Start of Given data

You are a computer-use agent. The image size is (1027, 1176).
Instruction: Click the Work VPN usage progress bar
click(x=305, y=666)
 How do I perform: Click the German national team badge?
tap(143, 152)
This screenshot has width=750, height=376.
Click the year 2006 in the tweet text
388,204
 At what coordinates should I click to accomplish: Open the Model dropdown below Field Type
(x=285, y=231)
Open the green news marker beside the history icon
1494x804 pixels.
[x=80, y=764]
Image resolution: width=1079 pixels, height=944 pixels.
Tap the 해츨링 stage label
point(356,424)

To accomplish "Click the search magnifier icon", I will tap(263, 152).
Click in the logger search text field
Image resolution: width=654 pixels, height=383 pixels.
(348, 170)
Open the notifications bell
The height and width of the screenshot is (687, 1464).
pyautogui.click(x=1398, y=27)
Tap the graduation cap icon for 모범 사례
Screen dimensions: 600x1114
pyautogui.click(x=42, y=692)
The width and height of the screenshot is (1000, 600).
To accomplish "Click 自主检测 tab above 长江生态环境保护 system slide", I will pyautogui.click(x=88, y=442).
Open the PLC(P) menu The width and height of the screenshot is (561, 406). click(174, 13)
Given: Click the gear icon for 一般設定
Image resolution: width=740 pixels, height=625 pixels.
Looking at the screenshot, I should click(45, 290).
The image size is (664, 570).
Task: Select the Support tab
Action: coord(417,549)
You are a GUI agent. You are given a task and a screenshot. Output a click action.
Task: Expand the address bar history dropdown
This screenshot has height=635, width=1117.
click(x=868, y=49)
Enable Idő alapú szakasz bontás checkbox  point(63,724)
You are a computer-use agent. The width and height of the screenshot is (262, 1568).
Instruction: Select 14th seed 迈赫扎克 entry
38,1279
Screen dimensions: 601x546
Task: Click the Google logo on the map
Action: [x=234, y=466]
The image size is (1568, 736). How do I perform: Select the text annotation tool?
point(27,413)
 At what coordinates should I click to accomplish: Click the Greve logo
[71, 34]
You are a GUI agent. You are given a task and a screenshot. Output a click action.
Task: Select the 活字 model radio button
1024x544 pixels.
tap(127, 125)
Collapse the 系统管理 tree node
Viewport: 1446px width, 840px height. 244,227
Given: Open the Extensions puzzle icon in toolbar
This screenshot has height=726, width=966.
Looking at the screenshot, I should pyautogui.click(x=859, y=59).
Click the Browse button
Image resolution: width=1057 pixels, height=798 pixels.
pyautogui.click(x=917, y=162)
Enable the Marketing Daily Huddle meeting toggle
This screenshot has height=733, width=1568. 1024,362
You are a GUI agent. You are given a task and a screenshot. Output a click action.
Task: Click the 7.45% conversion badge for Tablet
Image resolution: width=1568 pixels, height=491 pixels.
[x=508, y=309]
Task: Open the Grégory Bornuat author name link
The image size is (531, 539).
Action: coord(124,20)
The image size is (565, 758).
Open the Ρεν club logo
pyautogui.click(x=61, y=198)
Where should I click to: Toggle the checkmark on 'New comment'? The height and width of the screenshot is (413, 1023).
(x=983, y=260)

End of Given data

■ Problem
Return, word for word, the stretch of lines above from the line containing "At what coordinates should I click to accomplish: Click" through the line containing "This screenshot has height=733, width=1568.".

■ Completed exercise
 At what coordinates should I click to accomplish: Click the Greve logo
[71, 34]
You are a GUI agent. You are given a task and a screenshot. Output a click action.
Task: Select the 活字 model radio button
1024x544 pixels.
tap(127, 125)
Collapse the 系统管理 tree node
Viewport: 1446px width, 840px height. 244,227
Given: Open the Extensions puzzle icon in toolbar
This screenshot has height=726, width=966.
Looking at the screenshot, I should pyautogui.click(x=859, y=59).
Click the Browse button
Image resolution: width=1057 pixels, height=798 pixels.
pyautogui.click(x=917, y=162)
Enable the Marketing Daily Huddle meeting toggle
This screenshot has height=733, width=1568. 1024,362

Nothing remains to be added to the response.